REQUIRED ACTION
Scan the records and identify every line in which the string "width" occurs, then return those lines.

[Start of Attachment]

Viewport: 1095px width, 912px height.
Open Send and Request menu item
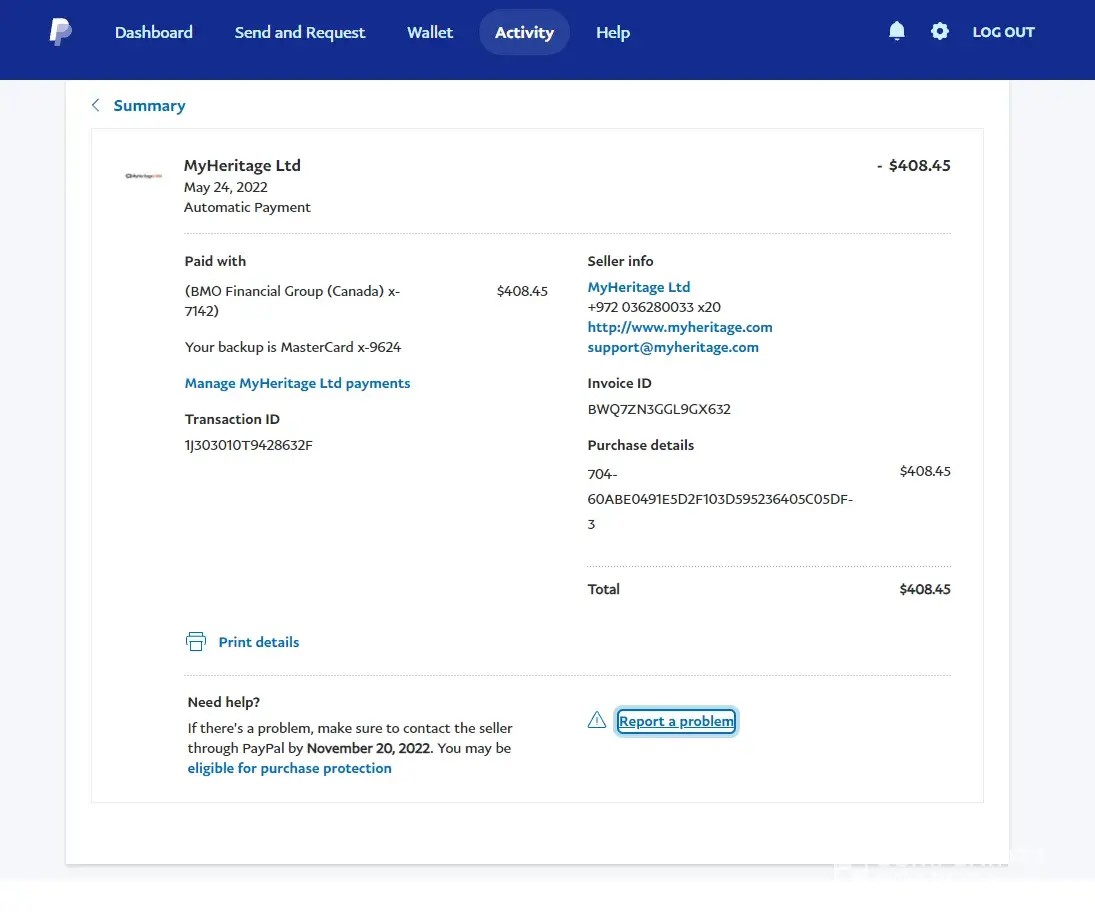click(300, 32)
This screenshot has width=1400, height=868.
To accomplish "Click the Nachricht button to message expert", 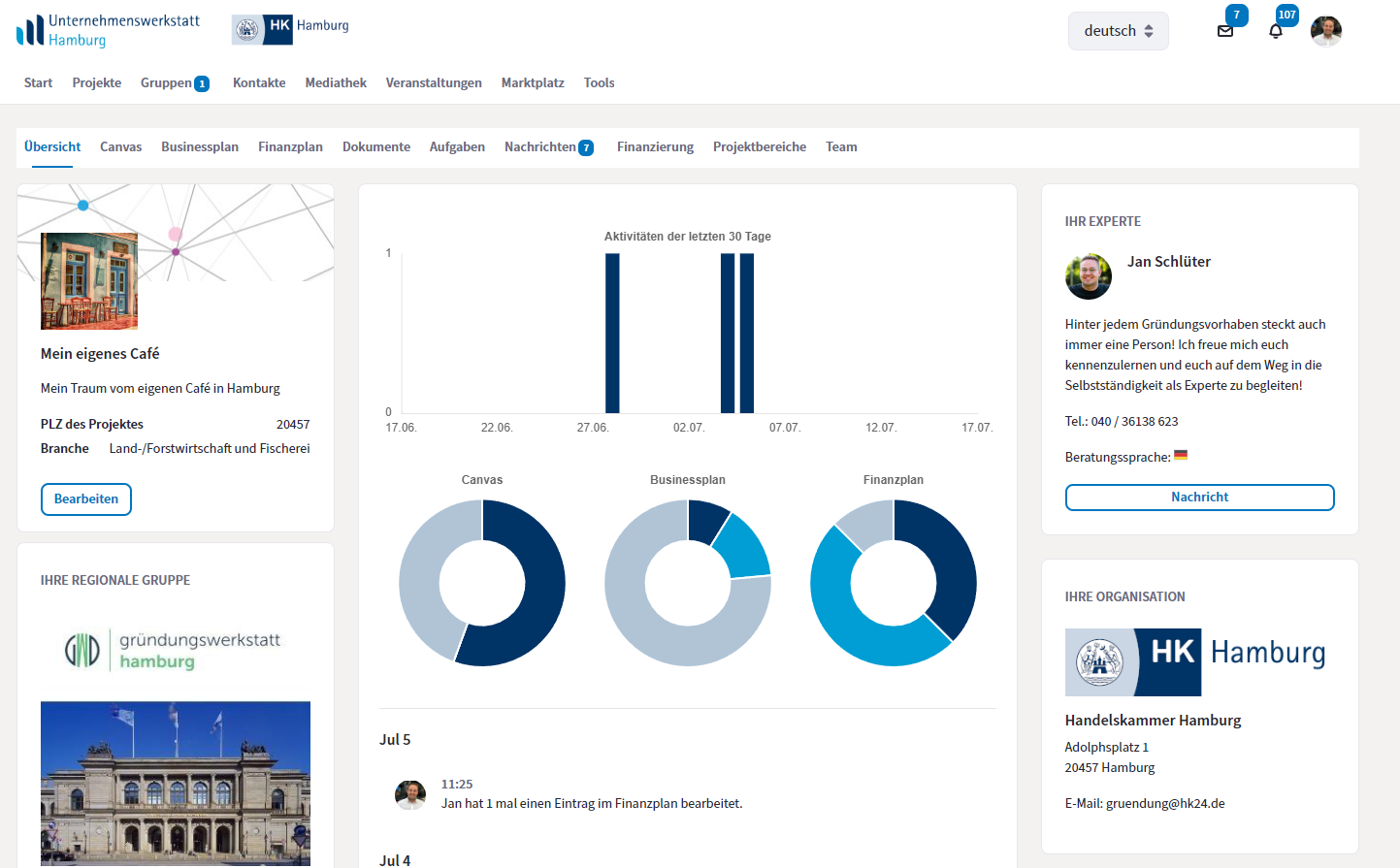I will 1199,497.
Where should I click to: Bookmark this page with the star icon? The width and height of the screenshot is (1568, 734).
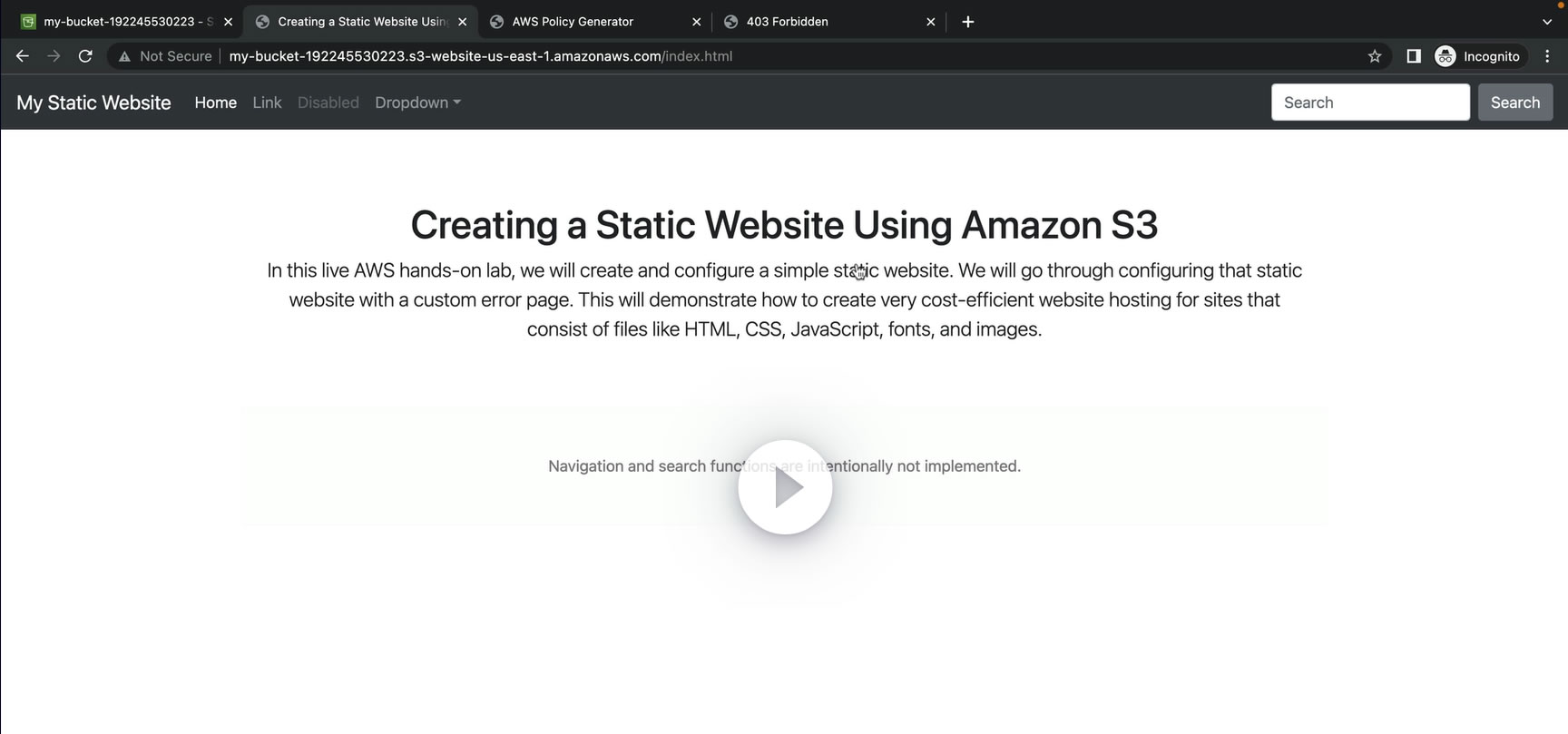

[End of Attachment]

SOLUTION TO THE EXERCISE
Viewport: 1095px width, 912px height.
This screenshot has width=1400, height=868.
Where should I click to: Bookmark this page with the star icon? The width and height of the screenshot is (1568, 734).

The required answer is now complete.